Petter Eldh stands out. Not because of the cap and cargo pants he always wears. But because of his double bass. As soon as the Swede gets his bow out, people take notice of him. This happens quite a lot. Eldh takes to the stage a hundred times a year in Porto, Rotterdam, São Paulo or Berlin, where he sometimes lives, if he isn’t already somewhere else, either with his band Koma Saxo, the trio Enemy or with friends like Otis Sandsjö.
The 41-year-old recently won the German Jazz Award. The jury’s statement reads as follows: Eldh is a »driving force behind the development of a Berlin-Nordic jazz axis«. He can laugh about it because he knows it’s true. Eldh, who grew up with free jazz parents near Gothenburg, has »left his mark« in recent years, especially in the so-called scene and because of his double bass. But also because he hoards samplers and synthesisers to do »crazy things«, as he says.

## Entries shown
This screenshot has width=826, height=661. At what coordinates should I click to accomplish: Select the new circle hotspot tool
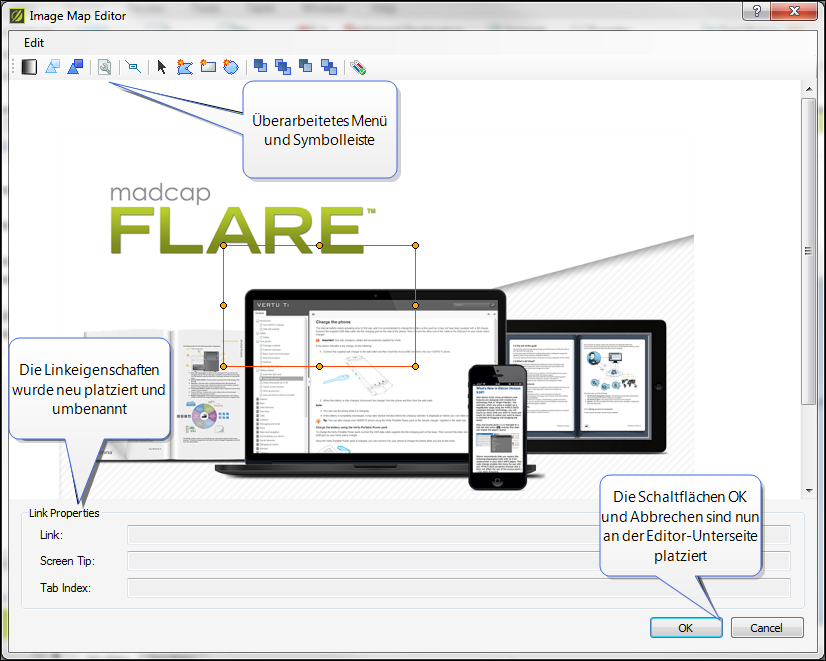click(230, 67)
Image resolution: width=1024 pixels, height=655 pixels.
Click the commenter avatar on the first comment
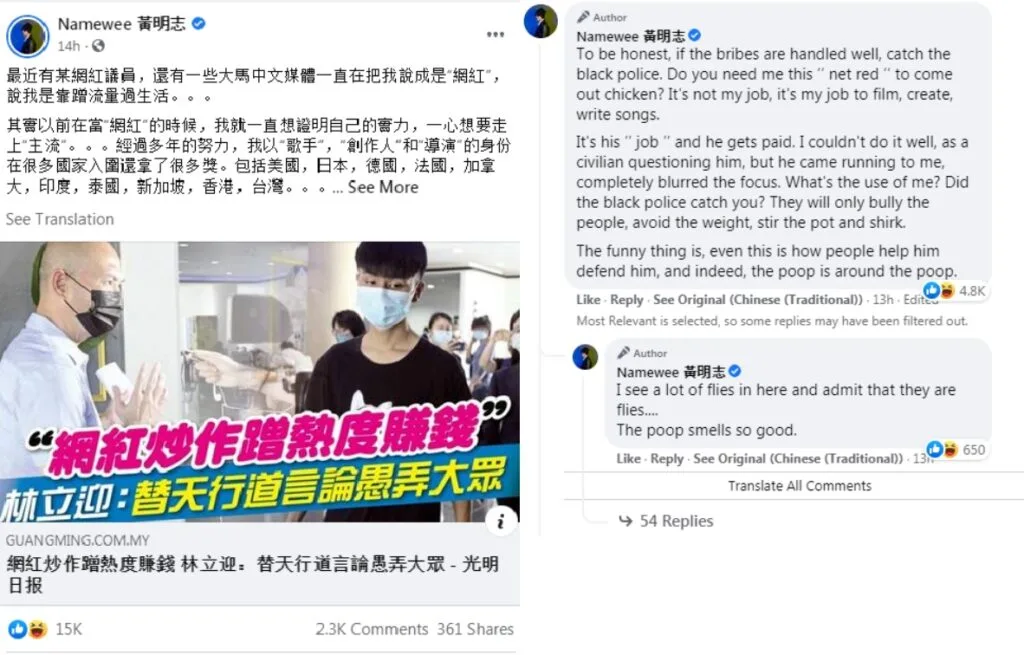tap(541, 22)
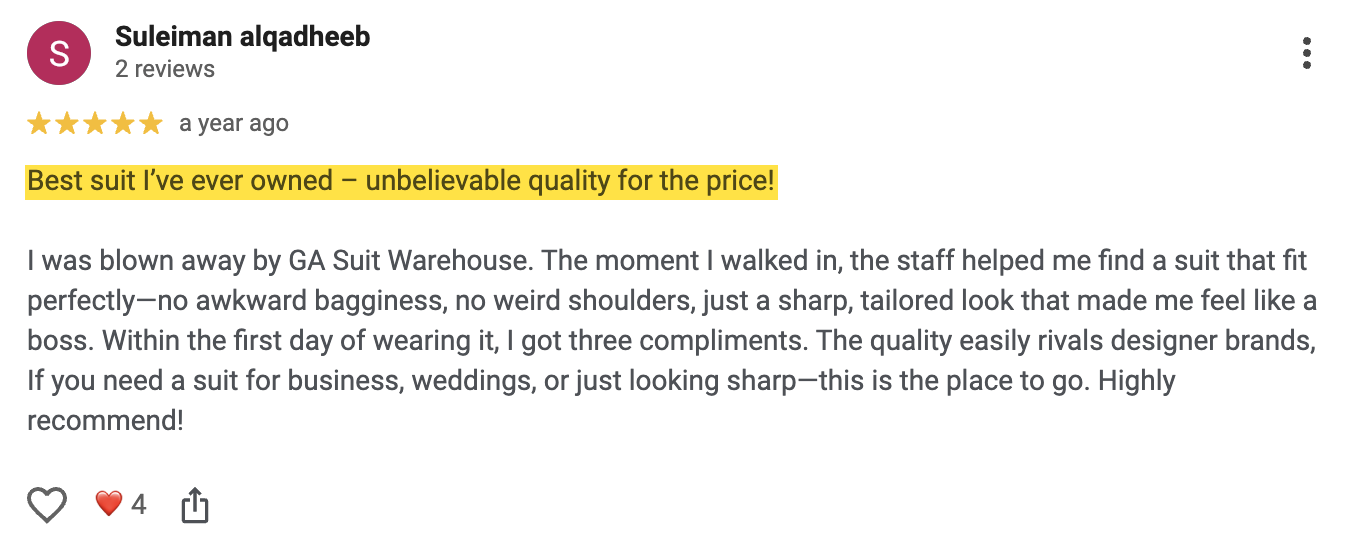Screen dimensions: 1350x550
Task: Open the three-dot more options menu
Action: [1307, 54]
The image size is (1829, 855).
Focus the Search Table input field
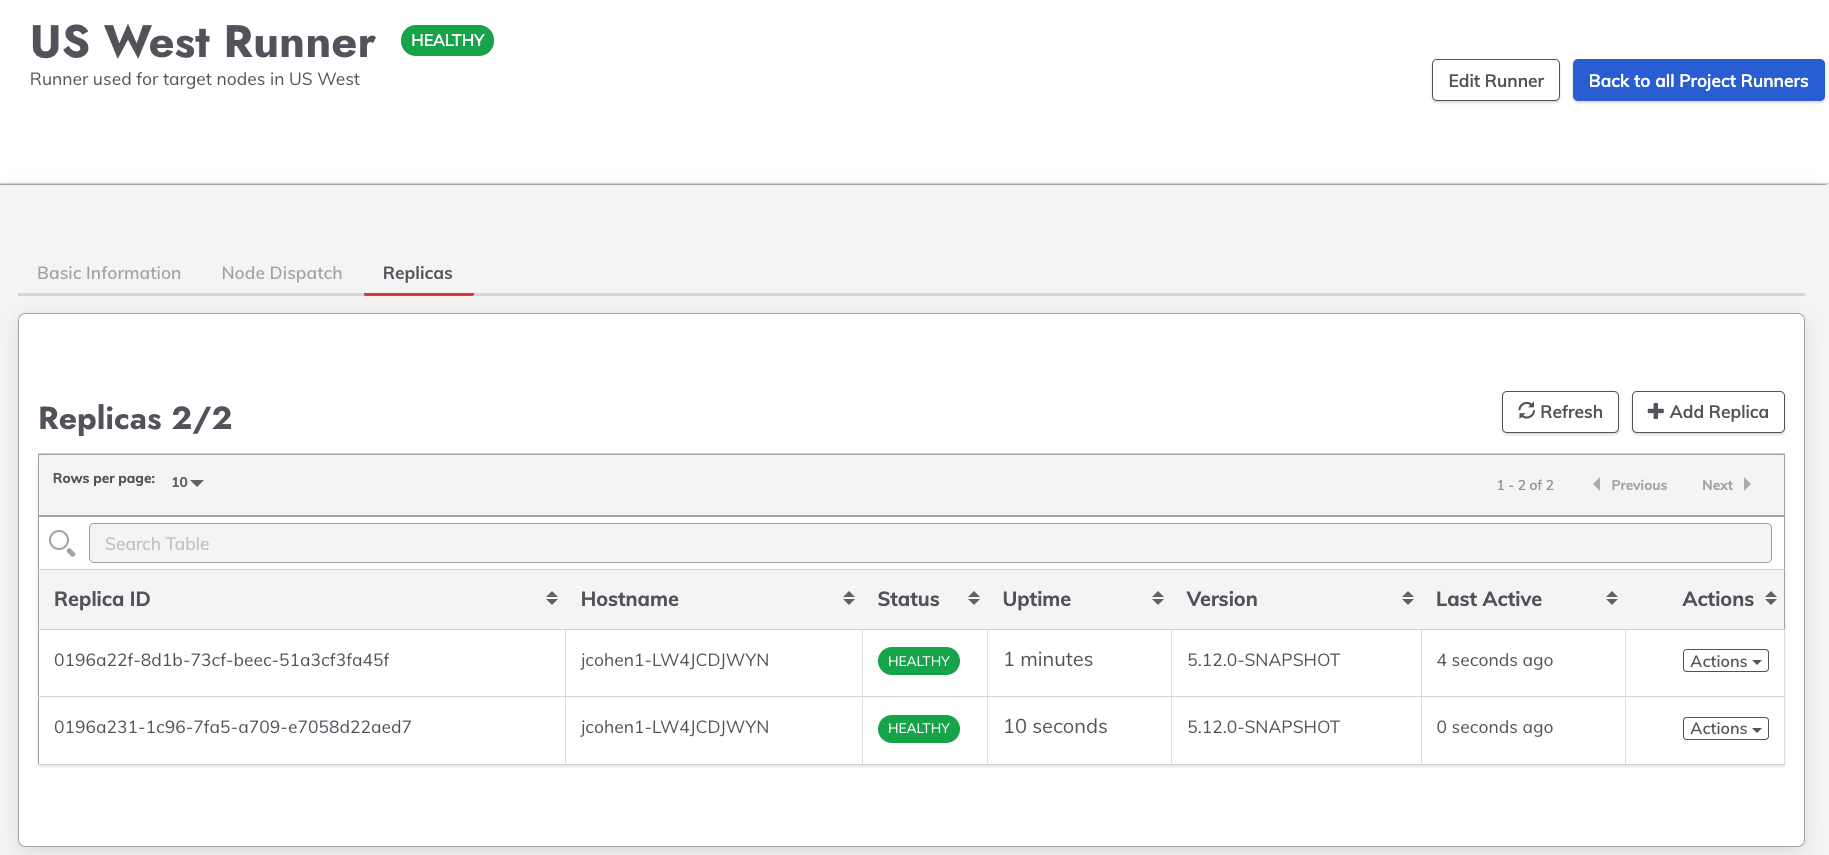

## What this task involves
Can you repeat the Petter Eldh text from "The 41-year-old recently" to "as he says.", substituting "Nordic Music Prize" for "German Jazz Award"?

## Solution
The 41-year-old recently won the Nordic Music Prize. The jury’s statement reads as follows: Eldh is a »driving force behind the development of a Berlin-Nordic jazz axis«. He can laugh about it because he knows it’s true. Eldh, who grew up with free jazz parents near Gothenburg, has »left his mark« in recent years, especially in the so-called scene and because of his double bass. But also because he hoards samplers and synthesisers to do »crazy things«, as he says.